Similarly the soft mass squared
for the Higgs triplets are
$O(m_{weak} ^2 \Lambda _{mess}^2 / M_{GUT}
^2)$. Since the triplets couple to the singlet $N$, 
the soft scalar mass and $B$-term generates at one loop
a 
linear term for the scalar and $F$-component of $N$ 
respectively.
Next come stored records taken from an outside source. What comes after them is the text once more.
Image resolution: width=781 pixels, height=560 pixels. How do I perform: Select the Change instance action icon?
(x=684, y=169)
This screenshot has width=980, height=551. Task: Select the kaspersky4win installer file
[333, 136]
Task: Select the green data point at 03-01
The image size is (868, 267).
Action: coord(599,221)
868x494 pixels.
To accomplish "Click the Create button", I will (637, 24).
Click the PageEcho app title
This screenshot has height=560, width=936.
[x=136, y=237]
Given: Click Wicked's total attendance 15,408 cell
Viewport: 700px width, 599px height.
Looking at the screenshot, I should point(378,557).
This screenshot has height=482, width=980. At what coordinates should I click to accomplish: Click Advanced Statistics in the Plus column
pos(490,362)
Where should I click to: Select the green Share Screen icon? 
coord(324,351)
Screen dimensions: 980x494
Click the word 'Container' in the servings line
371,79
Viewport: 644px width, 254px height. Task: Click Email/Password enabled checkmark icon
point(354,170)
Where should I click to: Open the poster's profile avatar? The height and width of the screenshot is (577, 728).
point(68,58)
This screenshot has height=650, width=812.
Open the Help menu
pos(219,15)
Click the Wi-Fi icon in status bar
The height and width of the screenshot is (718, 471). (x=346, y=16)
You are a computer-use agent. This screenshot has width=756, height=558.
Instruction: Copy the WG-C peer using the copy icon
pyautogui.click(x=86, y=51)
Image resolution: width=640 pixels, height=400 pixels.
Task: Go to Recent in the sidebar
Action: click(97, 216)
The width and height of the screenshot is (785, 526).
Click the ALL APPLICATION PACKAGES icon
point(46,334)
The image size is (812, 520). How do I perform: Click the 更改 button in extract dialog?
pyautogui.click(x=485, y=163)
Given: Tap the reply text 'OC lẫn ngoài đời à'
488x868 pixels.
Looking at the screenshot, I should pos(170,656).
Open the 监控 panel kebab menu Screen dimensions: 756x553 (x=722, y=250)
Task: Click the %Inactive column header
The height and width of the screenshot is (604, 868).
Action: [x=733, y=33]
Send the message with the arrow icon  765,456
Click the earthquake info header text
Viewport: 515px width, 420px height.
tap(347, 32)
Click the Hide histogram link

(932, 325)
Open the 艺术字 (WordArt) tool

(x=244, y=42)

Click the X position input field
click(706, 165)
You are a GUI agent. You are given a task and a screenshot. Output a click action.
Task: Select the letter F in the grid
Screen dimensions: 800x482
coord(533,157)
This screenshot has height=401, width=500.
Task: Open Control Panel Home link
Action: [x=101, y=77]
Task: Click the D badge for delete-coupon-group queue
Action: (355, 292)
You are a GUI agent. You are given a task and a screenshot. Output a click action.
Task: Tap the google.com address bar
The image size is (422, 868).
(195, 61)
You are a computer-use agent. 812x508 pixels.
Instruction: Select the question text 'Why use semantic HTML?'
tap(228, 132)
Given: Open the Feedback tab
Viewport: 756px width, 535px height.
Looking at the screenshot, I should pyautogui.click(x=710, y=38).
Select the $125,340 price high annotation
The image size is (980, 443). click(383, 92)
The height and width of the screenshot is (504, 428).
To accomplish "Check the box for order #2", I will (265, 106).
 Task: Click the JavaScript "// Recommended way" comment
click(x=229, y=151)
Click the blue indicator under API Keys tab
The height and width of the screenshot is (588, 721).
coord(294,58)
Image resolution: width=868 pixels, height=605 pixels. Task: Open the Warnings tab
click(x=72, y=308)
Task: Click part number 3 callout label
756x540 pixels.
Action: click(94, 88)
These tadpoles are harmless since 
the SUSY breaking masses for the triplets are so 
small.
This is to be contrasted with supergravity theories,
where the $B$-term$\sim O(m_{weak}M_{GUT})$ 
and the soft mass $\sim O(m_{weak})$ for the 
triplet Higgs generate a mass for the Higgs doublet
that is at least $\sim O(\sqrt{m_{weak}M_{GUT}}/(4\pi))$.
 
\section{One complete Model}
\label{complete}
The model is based on the gauge group 
$G_{loc}=SU(5) \times SU(5)'$ and 
the global symmetry group 
$G_{glo}=Z_3 \times Z_3' \times Z_4$. The global symmetry acts 
universally on the three
 generations of the SM. The particle 
content and their 
$G_{loc} \times G_{glo}$ quantum numbers are given
in table 2. The most general renormalizable 
superpotential that is consistent with these symmetries 
is
\begin{equation}
W=W_1+W_2+W_3+W_4+W_5+W_6+W_7,
\end{equation}
where,
\begin{eqnarray}
W_1&=&\frac{1}{2}M_{\Sigma}\hbox{Tr}\Sigma^2+
\frac{1}{3}\lambda_{\Sigma}
\hbox{Tr}\Sigma^3
+\frac{1}{2}M_{\Sigma ^{\prime}} \hbox{Tr} \Sigma ^{\prime 2}
+\frac{1}{3}\lambda _{\Sigma ^{\prime}}
\hbox{Tr}\Sigma ^{\prime 3} \nonumber \\
& & +\Phi _2(M_{\Phi _2}+\lambda_{\Phi _2}\Sigma
+\lambda ^{\prime} _{\Phi _2} \Sigma^{\prime}) \bar{\Phi} _2
\nonumber \\
 & & +\Phi _1(M_{\Phi _1}+\lambda_{\Phi _1}\Sigma+
\lambda ^{\prime} _{\Phi _1} \Sigma ^{\prime}) \bar{\Phi} _1,\\
W_2&=&M_1\bar{X}_lX ,\\
W_3&=&\lambda_1\bar{5}_h\Phi _1X_h
+\bar{\lambda}_15_h\bar{\Phi}_1\bar{X}_h
+\lambda_2\bar{5}_l\Phi _1X_l
+\bar{\lambda}_25_l\bar{\Phi}_1\bar{X}_l, \\
W_4&=&\lambda_3\bar{5}_q\Phi _2X_q
+\bar{\lambda}_35_q\bar{\Phi}_2\bar{X}_q ,\\
W_5&=&\lambda_6S5_l\bar{5}_l+\lambda_7S5_q\bar{5}_q
+\lambda_8S\bar{X}_hX_l+\lambda_9S\bar{X}X_h
+\frac{1}{3}\lambda_{S}S^3 ,\\
W_6&=&-\lambda_H 5_h\bar{5}_hN
+\frac{1}{3}\lambda_{N}N^3+
\bar{\lambda} _q N X \bar{X} \nonumber \\
& &+\lambda_{10}N'\bar{X}X_q+\lambda_{11}N'\bar{X}_qX
+\frac{1}{3}\lambda_{N'}N'^3, \\
W_7&=&\lambda^D_{ij}\bar{5}_i10_j\bar{5}_h
+\lambda^U_{ij}10_i10_j5_h.
\end{eqnarray}
The origin of each of the $W_i$'s appearing in the 
superpotential is easy to understand. In computing the
$F$=0 equations at the GUT scale, the only non-trivial 
contributions come 
from fields appearing in $W_1$, since all other $W_i$s 
are bilinear in fields that do not acquire vevs at the 
GUT scale. The function of $W_1$ is to generate the vevs 
$\Sigma,\Sigma'\sim$ diag $[2,2,2,-3,-3]$, 
$\bar{\Phi}^T_2=\Phi _2\sim$ diag $[0,0,0,1,1]$ 
and $\bar{\Phi}^T_1=\Phi _1\sim$ diag $[1,1,1,0,0]$.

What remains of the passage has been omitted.